### WHAT IS REQUIRED:
Count how many lines in the rows contain the string "This", treating uppercase and lowercase as different, and reply with the number alone.

Entries on target coordinates:
*****
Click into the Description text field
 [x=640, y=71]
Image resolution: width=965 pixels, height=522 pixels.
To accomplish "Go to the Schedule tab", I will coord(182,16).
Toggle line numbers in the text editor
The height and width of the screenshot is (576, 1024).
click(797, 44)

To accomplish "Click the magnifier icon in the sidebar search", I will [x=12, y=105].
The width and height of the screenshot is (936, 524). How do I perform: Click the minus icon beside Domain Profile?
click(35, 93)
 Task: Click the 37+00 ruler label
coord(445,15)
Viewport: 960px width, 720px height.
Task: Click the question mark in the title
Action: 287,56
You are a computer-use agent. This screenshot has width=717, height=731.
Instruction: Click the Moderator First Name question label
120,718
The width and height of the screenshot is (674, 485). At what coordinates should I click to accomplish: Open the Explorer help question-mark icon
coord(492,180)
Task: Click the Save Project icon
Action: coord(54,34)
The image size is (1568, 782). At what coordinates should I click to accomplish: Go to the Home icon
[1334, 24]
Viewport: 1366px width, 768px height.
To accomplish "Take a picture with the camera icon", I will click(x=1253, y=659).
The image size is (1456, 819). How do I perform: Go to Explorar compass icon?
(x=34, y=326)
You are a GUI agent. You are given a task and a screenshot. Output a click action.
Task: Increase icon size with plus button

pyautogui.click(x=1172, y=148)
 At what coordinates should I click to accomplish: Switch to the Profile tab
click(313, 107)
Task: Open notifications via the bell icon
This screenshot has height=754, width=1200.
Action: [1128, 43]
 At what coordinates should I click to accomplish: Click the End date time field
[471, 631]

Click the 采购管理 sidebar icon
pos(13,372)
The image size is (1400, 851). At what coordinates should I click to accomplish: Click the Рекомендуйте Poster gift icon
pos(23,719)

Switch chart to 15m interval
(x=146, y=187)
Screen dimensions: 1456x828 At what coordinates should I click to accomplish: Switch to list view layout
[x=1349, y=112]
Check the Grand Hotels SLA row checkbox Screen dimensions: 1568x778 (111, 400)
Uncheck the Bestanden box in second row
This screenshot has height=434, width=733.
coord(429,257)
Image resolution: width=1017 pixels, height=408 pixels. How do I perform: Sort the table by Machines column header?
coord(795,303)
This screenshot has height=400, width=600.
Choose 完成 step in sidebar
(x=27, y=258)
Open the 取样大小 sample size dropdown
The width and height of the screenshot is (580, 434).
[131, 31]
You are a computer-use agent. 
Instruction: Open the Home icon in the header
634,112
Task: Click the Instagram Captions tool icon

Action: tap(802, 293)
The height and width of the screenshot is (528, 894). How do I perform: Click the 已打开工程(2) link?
*****
### WRITTEN ANSWER:
4